Dataset entries
*** Block opens ***
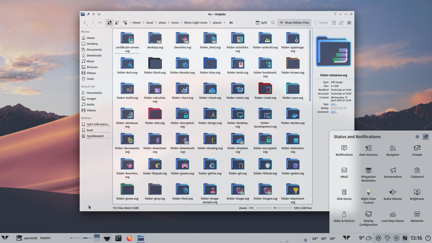Toggle the Split view button
The width and height of the screenshot is (432, 243).
tap(261, 23)
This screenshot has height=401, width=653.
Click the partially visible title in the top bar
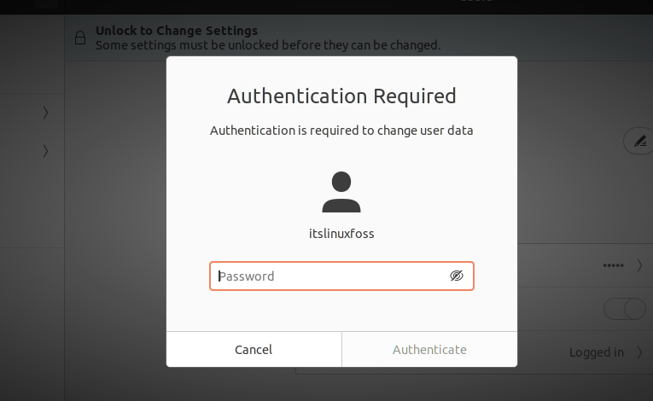(476, 1)
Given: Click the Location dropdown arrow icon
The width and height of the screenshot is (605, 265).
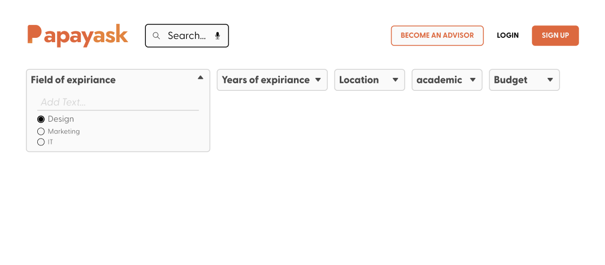Looking at the screenshot, I should point(395,80).
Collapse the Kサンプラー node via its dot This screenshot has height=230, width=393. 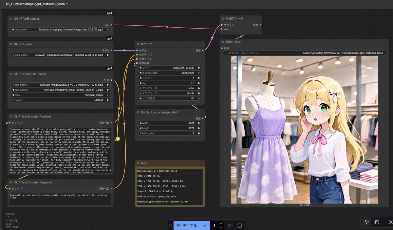point(138,44)
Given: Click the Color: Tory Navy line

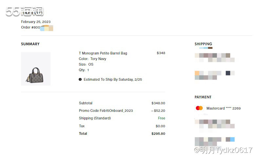Looking at the screenshot, I should click(x=92, y=59).
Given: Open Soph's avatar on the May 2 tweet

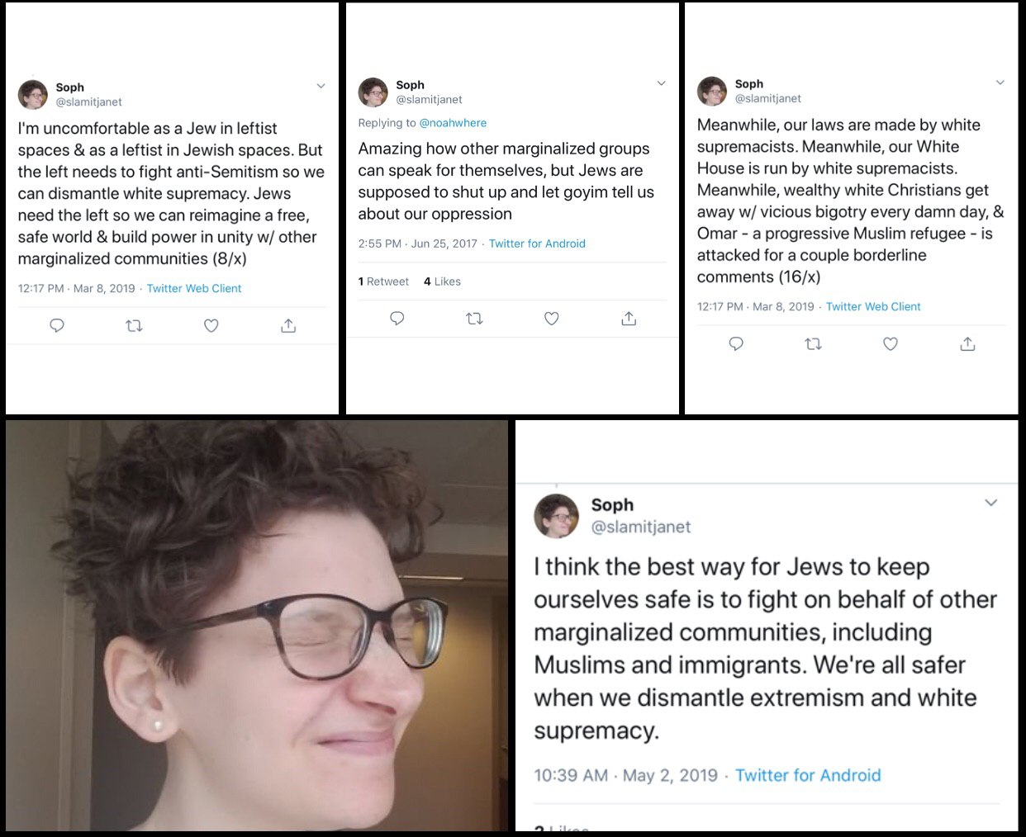Looking at the screenshot, I should coord(557,516).
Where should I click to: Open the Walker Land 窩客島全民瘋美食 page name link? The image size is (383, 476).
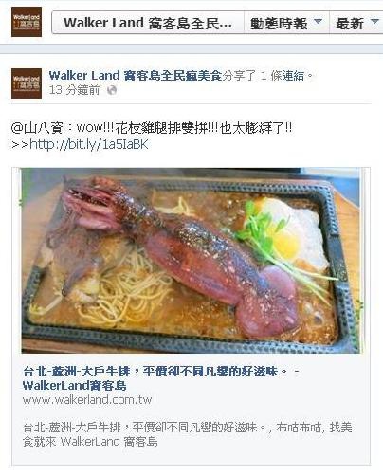coord(136,76)
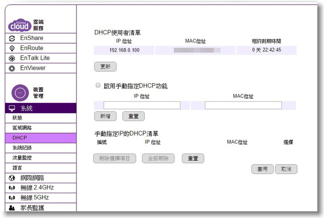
*** Block closes ***
Output only these lines, word for word: the line containing "Where should I" and every line after it through the last line of the data. Omit the pictures.

Where should I click to: Open the Walker Land 窩客島全民瘋美食 page name link? The image size is (383, 476).
coord(136,76)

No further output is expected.